Dafür gelingen helle Bereiche klar besser durchzeichnet. Nimmt man den weißen Turm auf dem Gebäude bei 71’04, so überstrahlt dieser über die Blu-ray. Die HDR-Scheibe bildet ihn komplett ab und zeigt auch noch die horizontal verlaufenden Linien unterhalb der Spitze. Durchaus mehr Punch liefern die Spitzlichter, die aus Kerzenschein oder anderen punktuellen Lichtquellen bestehen. Schön zu erkennen auch beim rot glimmenden Dracula bei 5’06, dessen glühend-verkohlter Korpus in den roten Spitzlichtern eindrucksvoller vor sich hin glüht. Auch die Nachtansicht der Stadt bei 41’47 ist prägnant. Man kann die Scheinwerfer der Fahrzeuge deutlich besser differenzieren, die Lichter haben mehr Strahlkraft und die Rückleuchten sind roter. Den Marriot-Schriftzug im Hintergrund kann man über die Blu-ray kaum lesen, zumal er eher rosafarben erscheint. Die Farben sind auch Draculas Höhle (Kapitel vier) kräftiger. Das Rot kommt satter und das Grün ist ebenfalls knackiger. Allerdings geht der grüne Schein auf den neutral grauen Oberflächen etwas verloren. Hier bleibt die UHD-Disk etwas neutraler und nicht ganz so grünlich eingefärbt.

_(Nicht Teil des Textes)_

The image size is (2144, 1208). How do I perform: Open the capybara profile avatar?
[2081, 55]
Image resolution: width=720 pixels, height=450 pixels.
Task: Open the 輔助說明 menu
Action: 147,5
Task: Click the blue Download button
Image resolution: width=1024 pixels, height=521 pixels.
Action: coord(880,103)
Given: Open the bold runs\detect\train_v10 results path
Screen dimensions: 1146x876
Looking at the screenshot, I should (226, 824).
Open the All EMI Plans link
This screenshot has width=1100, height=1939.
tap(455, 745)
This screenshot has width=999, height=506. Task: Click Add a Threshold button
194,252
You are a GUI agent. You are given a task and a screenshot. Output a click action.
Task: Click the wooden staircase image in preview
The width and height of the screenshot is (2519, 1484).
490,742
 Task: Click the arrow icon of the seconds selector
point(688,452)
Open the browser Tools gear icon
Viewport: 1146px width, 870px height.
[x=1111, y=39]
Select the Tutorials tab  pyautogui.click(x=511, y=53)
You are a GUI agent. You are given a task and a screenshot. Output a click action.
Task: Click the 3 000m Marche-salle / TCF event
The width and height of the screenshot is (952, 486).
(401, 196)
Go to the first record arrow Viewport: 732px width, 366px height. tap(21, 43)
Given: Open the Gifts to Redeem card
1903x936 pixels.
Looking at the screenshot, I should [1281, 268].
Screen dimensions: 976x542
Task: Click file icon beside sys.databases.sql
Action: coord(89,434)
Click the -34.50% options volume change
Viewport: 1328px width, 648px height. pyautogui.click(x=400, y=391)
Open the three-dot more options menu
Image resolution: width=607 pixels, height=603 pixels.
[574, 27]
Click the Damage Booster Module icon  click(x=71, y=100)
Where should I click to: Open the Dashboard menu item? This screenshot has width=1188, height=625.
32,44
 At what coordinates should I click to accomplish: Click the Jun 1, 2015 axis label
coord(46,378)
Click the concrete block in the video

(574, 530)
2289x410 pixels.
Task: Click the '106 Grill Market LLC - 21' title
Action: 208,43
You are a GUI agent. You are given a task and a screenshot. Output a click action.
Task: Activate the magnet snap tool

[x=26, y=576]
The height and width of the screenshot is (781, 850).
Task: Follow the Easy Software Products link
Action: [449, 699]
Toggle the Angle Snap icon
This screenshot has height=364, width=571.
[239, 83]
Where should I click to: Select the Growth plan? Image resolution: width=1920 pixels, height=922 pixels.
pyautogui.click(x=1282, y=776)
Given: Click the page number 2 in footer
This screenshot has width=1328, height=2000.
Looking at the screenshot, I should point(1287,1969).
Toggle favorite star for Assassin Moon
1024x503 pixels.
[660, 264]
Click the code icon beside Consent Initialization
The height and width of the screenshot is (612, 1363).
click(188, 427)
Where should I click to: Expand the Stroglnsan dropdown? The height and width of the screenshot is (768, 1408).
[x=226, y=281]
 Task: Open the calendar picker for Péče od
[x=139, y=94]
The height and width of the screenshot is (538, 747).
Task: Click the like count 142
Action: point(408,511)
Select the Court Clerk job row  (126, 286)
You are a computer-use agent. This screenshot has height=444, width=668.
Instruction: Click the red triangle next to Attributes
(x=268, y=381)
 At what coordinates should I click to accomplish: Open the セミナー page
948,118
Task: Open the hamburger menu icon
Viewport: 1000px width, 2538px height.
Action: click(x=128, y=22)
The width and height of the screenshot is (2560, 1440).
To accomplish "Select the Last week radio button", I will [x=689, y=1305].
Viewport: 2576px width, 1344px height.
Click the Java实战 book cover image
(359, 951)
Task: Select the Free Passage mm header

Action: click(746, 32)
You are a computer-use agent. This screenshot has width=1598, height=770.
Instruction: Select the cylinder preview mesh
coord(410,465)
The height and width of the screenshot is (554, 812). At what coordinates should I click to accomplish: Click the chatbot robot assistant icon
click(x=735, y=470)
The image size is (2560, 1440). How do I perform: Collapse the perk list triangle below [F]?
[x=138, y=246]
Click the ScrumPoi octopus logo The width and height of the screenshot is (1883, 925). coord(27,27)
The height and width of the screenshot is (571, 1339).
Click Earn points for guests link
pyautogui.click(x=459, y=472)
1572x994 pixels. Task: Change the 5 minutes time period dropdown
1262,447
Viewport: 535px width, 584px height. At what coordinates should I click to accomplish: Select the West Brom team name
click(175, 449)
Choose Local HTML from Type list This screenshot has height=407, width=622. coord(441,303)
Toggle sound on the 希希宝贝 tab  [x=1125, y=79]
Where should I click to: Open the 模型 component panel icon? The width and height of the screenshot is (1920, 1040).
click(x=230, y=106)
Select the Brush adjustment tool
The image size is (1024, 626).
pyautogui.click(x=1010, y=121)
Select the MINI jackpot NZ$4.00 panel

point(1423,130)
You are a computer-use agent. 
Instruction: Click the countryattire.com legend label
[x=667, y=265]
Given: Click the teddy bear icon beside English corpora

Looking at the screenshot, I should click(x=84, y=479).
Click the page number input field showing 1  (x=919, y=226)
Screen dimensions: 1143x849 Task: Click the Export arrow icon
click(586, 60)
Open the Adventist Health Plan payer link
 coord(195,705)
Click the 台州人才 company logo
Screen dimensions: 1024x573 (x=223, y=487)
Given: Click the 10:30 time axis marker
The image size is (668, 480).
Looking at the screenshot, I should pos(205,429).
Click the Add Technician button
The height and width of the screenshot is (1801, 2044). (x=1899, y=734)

In puncto Auflösung erkennt man, dass die 4K-Disk eine 8K-Basis und ein 4K-DI hat. Denn bei den Kabeln oberhalb von der Laterne nach 34’44 kann man bis zum Verbindungsknoten noch erkennen, dass oberhalb zwei Kabel zusammenlaufen und es insgesamt fünf Kabel sind. Über die Blu-ray erkennt man auf Höhe des Verbindungsknotens nur drei Kabel. Die anderen beiden verschwimmen im Gesamtstrang. Auch die bronzefarbenen Spitzen auf dem blauen Zaun unten in der Mitte sind dreidimensionaler und plastischer als über die Blu-ray. Allerdings scheint hier in der Postproduktion des Films an sich auch noch stärker mit Filterungen gearbeitet worden zu sein.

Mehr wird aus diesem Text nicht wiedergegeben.